# Brown algae won't go away



## GillesF (29 Dec 2011)

Hi guys

I've had my nano tank (10l / 2.5 gallons) for several months now. It has had its share of algae due to bad CO2 management and filtring: brown algae, staghorn, BGA, thread algae, ...

By increasing the CO2 and nutritients and buying a better filter (200L/H) the thread algae and staghorn have gone away. The BGA needs one more black-out for the final kill. Only the brown algae persists. It only grows on the sand, not on the glass. 

Can anyone tell me how I get rid of it? I've already lowered the light somewhat by turning the lamp (cannot use another lamp) so it does not point directly towards the water. 

Best regards,
Gilles


----------



## ceg4048 (30 Dec 2011)

Hi Gilles,
              I reckon the same blackout that you'll use to kick the BGA will also kick the diatoms Try a 4 day blackout. How much light are you using over the tank? Persistent diatoms usually point to excessive light. If you must use the same light, you can always obscure the bulb with cheesecloth or similar until the tank stabilizes.

Cheers,


----------



## GillesF (30 Dec 2011)

Hi Ceg,

you are right. When I did my first black-out, the brown algae was gone too. Now it's slowly growing again (just like the BGA). I'm not 100% sure but the lighting is either 9w or 11w on 10 liter, so about 1w/liter.
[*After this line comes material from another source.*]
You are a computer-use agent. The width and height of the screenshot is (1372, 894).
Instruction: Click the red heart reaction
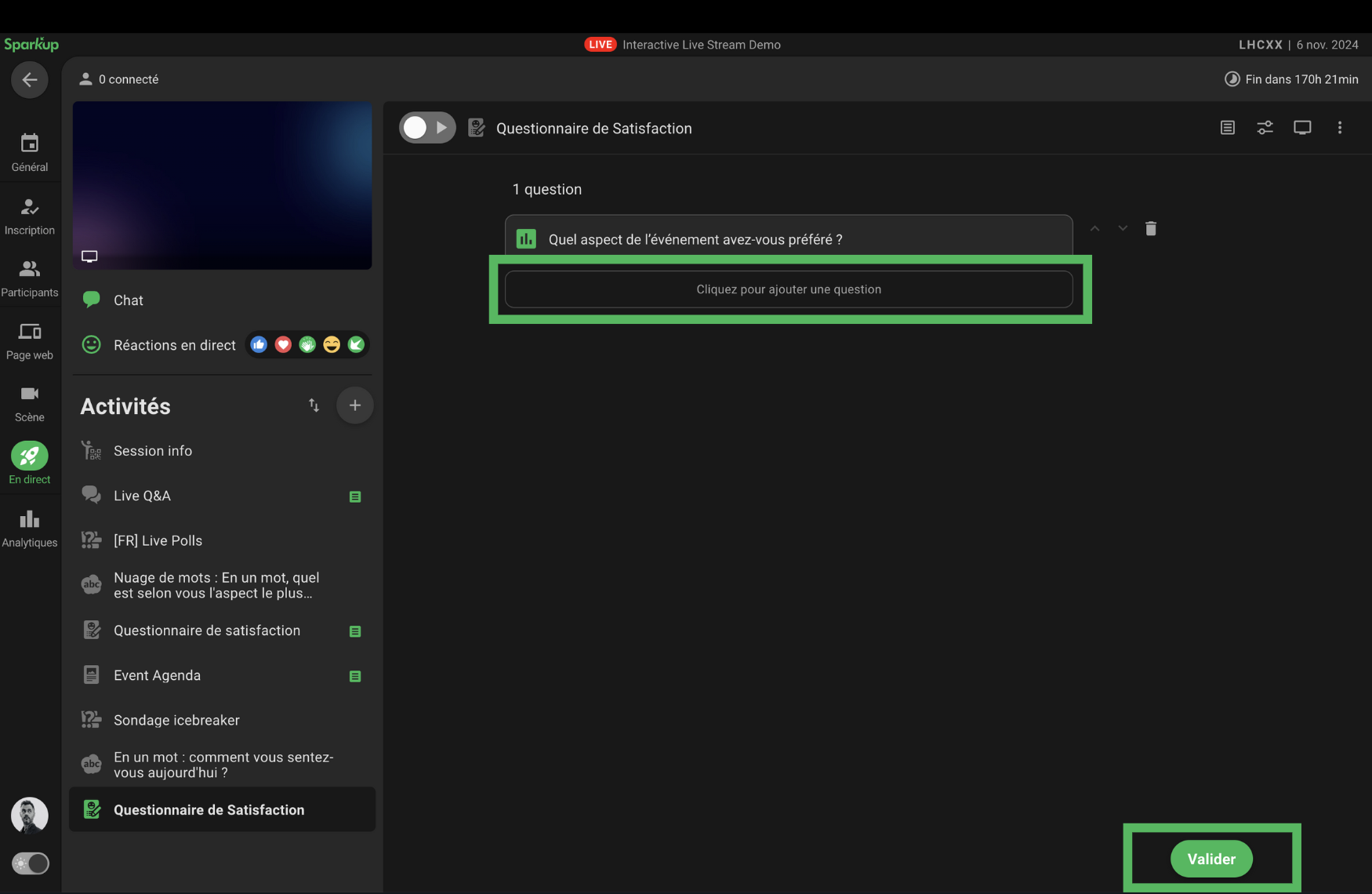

Here's a picture of the tank. I tilted the lighting a bit backwards to create some shade.


----------



## ceg4048 (30 Dec 2011)

Hi mate,
            Yeah, that looks like a nice tank. The problem with the WPG rule, even though I refer to it frequently, is that it breaks down for really small tanks and for really big tanks. That's primarily because the PAR energy received by the plants is a function of their distance from the light source. In a small tank, the plants are very close to the bulb, so even though you calculate 4 WPG (which is very high for any tank) the PAR energy received might easily exceed the suggested 20-30 micromoles at the bottom of the tank because the light does not have a chance to dissipate over that very short distance.

 In large tanks the volume becomes important because it is a cubic function (L)*(W)*(H), so this number increases much more rapidly than does the single number that is the distance from the bulb (H), so if you do the calculation, the cubic volume value is so large that the wattage value required to reach the ratio of 2WPG or 3WPG becomes enormous, sending the resulting PAR value into orbit. Therefore the WPG value is really only useful at middling tank volumes like between 20USG-75USG. We know that most people have tanks within this range and that's why it easy, most times, to refer to WPG.

Hope this makes sense. 8) 

Cheers,


----------



## GillesF (30 Dec 2011)

Learned something new today, thanks.

So I can assume that 9w is quite a lot for 10-15cm height? Will reducing the lighting duration help?


----------



## spyder (30 Dec 2011)

Your tank dimensions as listed on the link are 31*18*24 cm I would of thought this is more than 10l unless you have a lot of hardscape in there.

9w sounds about reasonable for the tank, you can reduce the amount of time you are running the lights and/or add some floating plants to help reduce lighting levels.


----------



## GillesF (30 Dec 2011)

It's probably a different size then. 

Mine is more like 10x12x15cm


----------



## ceg4048 (31 Dec 2011)

GillesF said:
			
		

> So I can assume that 9w is quite a lot for 10-15cm height? Will reducing the lighting duration help?


 Well, especially if the bulb is a T5 as opposed to a T8, being only 4-6 inches away means that the plant is almost on the surface of the bulb, so yes that's quite a lot of PAR. We don't really know what the energy levels are without measuring it directly with a PAR meter. As always though, high energy levels such as this may not be a problem if the flow rates are high, if the CO2 injection rates are high and if the nutrient loading is also high. It's a lot easier though to just shade the lamp directly or to use floating plants to block some of the light entering the tank.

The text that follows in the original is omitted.